Problem details: Give back exactly the lines of the material below that start at the line containing "Image resolution: width=500" and end at the line containing "has height=675, width=1200.", and no others.

----------------

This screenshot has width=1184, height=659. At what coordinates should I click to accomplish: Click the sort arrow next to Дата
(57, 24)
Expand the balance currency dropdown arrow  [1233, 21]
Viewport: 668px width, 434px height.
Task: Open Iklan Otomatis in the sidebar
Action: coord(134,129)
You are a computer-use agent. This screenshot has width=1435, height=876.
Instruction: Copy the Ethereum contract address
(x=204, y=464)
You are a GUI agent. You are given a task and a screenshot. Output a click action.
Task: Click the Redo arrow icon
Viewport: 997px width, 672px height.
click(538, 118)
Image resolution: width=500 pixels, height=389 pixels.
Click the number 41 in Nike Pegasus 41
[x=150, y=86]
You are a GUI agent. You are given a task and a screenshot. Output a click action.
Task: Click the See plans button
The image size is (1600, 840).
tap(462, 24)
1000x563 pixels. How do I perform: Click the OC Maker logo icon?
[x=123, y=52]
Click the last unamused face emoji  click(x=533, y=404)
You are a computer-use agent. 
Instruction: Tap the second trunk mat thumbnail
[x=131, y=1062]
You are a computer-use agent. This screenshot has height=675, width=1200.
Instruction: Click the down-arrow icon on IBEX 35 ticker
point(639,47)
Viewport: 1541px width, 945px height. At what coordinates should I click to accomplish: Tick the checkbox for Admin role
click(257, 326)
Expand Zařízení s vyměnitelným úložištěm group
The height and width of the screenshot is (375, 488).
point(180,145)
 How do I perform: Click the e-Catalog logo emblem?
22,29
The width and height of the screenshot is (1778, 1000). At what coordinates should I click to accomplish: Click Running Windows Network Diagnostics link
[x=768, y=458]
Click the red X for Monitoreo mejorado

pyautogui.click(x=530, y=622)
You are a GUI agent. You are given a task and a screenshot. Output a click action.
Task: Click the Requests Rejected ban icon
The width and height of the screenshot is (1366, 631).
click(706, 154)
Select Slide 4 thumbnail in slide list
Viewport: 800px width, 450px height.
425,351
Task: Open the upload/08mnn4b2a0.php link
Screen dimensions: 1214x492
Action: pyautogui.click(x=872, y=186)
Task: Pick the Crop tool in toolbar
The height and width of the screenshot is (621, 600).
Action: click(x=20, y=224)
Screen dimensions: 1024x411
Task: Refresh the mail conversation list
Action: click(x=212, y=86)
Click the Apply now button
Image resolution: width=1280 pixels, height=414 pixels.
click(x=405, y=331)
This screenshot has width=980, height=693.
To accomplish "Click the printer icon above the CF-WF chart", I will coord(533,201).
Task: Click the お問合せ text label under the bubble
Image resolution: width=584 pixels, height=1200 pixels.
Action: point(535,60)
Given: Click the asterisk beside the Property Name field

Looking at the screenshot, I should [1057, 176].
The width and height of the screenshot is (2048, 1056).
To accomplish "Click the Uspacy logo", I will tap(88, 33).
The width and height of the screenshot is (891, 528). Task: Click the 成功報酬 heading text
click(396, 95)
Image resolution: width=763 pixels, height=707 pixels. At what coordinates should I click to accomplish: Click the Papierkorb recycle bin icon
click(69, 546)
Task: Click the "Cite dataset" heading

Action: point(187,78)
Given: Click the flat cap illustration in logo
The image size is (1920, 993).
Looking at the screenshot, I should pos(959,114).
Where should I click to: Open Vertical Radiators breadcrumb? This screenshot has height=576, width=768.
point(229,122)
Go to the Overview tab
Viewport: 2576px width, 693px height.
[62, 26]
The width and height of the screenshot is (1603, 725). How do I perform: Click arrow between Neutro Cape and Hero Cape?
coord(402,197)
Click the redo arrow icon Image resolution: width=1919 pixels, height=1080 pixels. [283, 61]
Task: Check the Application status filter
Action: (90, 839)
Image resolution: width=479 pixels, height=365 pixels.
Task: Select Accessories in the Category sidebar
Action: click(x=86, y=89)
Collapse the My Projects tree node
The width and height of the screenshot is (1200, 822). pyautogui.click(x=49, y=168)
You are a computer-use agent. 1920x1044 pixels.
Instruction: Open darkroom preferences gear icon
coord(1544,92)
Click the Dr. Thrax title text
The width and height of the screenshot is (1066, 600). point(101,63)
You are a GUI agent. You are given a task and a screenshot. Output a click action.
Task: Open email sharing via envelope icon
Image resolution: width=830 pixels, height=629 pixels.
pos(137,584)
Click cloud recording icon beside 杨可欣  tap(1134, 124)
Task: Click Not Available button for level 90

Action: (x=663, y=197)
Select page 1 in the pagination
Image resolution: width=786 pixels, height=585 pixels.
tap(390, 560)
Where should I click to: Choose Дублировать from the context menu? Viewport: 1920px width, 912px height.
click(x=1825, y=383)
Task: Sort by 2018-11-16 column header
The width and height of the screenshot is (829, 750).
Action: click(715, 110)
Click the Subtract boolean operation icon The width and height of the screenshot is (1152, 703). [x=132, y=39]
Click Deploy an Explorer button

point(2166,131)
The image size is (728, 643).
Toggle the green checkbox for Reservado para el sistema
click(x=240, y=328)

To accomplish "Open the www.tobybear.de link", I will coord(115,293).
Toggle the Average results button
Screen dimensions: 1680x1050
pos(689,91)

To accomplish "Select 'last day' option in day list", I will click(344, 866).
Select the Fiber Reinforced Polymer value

----------------

Written answer:
Image resolution: width=500 pixels, height=389 pixels.
Click the number 41 in Nike Pegasus 41
[x=150, y=86]
You are a GUI agent. You are given a task and a screenshot. Output a click action.
Task: Click the See plans button
The image size is (1600, 840).
tap(462, 24)
1000x563 pixels. How do I perform: Click the OC Maker logo icon?
[x=123, y=52]
Click the last unamused face emoji  click(x=533, y=404)
You are a computer-use agent. 
Instruction: Tap the second trunk mat thumbnail
[x=131, y=1062]
You are a computer-use agent. This screenshot has height=675, width=1200.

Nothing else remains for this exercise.